[v2,2/3] x86: Do not prefer ERMS for memset on Zen3+
Checks
Context |
Check |
Description |
redhat-pt-bot/TryBot-apply_patch |
success
|
Patch applied to master at the time it was sent
|
linaro-tcwg-bot/tcwg_glibc_build--master-arm |
success
|
Testing passed
|
linaro-tcwg-bot/tcwg_glibc_check--master-arm |
success
|
Testing passed
|
linaro-tcwg-bot/tcwg_glibc_build--master-aarch64 |
success
|
Testing passed
|
linaro-tcwg-bot/tcwg_glibc_check--master-aarch64 |
success
|
Testing passed
|
Commit Message
For AMD Zen3+ architecture, the performance of the vectorized loop is
slightly better than ERMS.
Checked on x86_64-linux-gnu on Zen3.
---
sysdeps/x86/dl-cacheinfo.h | 16 +++++++++++-----
1 file changed, 11 insertions(+), 5 deletions(-)
Comments
On Tue, Feb 6, 2024 at 5:43 PM Adhemerval Zanella
<adhemerval.zanella@linaro.org> wrote:
>
> For AMD Zen3+ architecture, the performance of the vectorized loop is
> slightly better than ERMS.
>
> Checked on x86_64-linux-gnu on Zen3.
> ---
> sysdeps/x86/dl-cacheinfo.h | 16 +++++++++++-----
> 1 file changed, 11 insertions(+), 5 deletions(-)
>
> diff --git a/sysdeps/x86/dl-cacheinfo.h b/sysdeps/x86/dl-cacheinfo.h
> index 74b804c5e6..f2cd6f179d 100644
> --- a/sysdeps/x86/dl-cacheinfo.h
> +++ b/sysdeps/x86/dl-cacheinfo.h
> @@ -1010,11 +1010,17 @@ dl_init_cacheinfo (struct cpu_features *cpu_features)

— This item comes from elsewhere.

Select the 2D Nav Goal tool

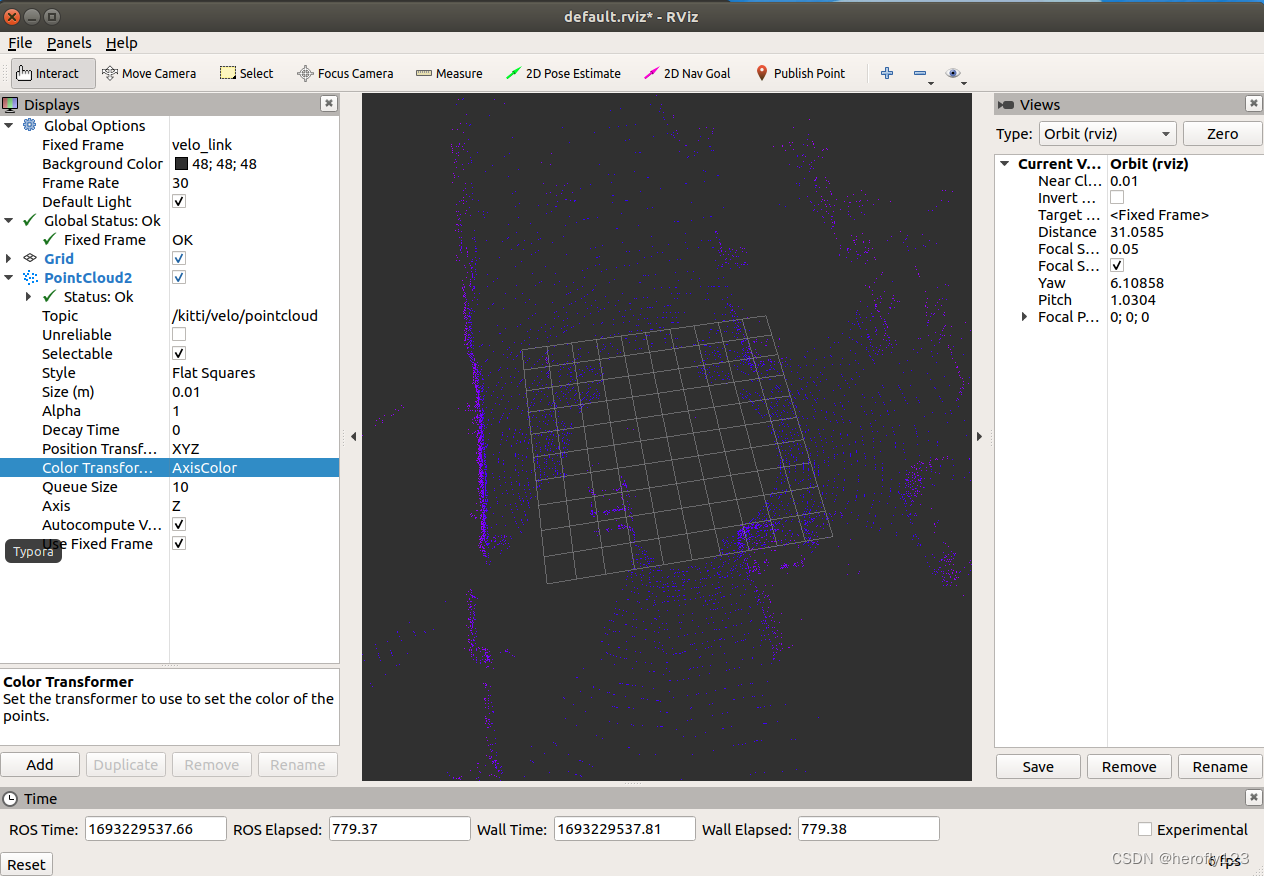[x=687, y=72]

> if (tunable_size > minimum_rep_movsb_threshold)
> rep_movsb_threshold = tunable_size;
>
> - /* NB: The default value of the x86_rep_stosb_threshold tunable is the
> - same as the default value of __x86_rep_stosb_threshold and the
> - minimum value is fixed. */
> - rep_stosb_threshold = TUNABLE_GET (x86_rep_stosb_threshold,
> - long int, NULL);
> + /* For AMD Zen3+ architecture, the performance of the vectorized loop is
> + slightly better than ERMS. */
> + if (cpu_features->basic.kind == arch_kind_amd)
> + rep_stosb_threshold = SIZE_MAX;
> +
> + if (TUNABLE_IS_INITIALIZED (x86_rep_stosb_threshold))

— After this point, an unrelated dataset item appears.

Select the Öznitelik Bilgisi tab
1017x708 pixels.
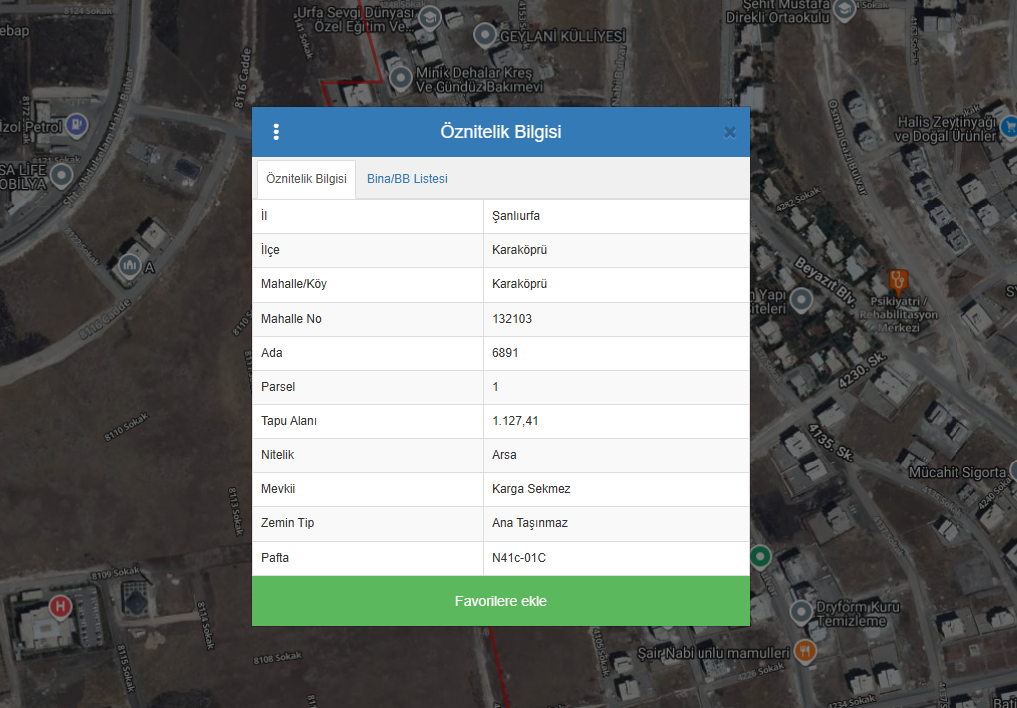pyautogui.click(x=306, y=179)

> + /* NB: The default value of the x86_rep_stosb_threshold tunable is the
> + same as the default value of __x86_rep_stosb_threshold and the
> + minimum value is fixed. */
> + rep_stosb_threshold = TUNABLE_GET (x86_rep_stosb_threshold,
> + long int, NULL);
Can we keep the unconditional
rep_stosb_threshold = TUNABLE_GET (x86_rep_stosb_threshold,
long int, NULL);
for targets other than AMD?
Its easier to control the defaults that way.
>
> TUNABLE_SET_WITH_BOUNDS (x86_data_cache_size, data, 0, SIZE_MAX);
> TUNABLE_SET_WITH_BOUNDS (x86_shared_cache_size, shared, 0, SIZE_MAX);
> --
> 2.34.1
>
On 06/02/24 16:01, Noah Goldstein wrote:
> On Tue, Feb 6, 2024 at 5:43 PM Adhemerval Zanella
> <adhemerval.zanella@linaro.org> wrote:
>>
>> For AMD Zen3+ architecture, the performance of the vectorized loop is
>> slightly better than ERMS.
>>
>> Checked on x86_64-linux-gnu on Zen3.
>> ---
>> sysdeps/x86/dl-cacheinfo.h | 16 +++++++++++-----
>> 1 file changed, 11 insertions(+), 5 deletions(-)
>>
>> diff --git a/sysdeps/x86/dl-cacheinfo.h b/sysdeps/x86/dl-cacheinfo.h
>> index 74b804c5e6..f2cd6f179d 100644
>> --- a/sysdeps/x86/dl-cacheinfo.h
>> +++ b/sysdeps/x86/dl-cacheinfo.h
>> @@ -1010,11 +1010,17 @@ dl_init_cacheinfo (struct cpu_features *cpu_features)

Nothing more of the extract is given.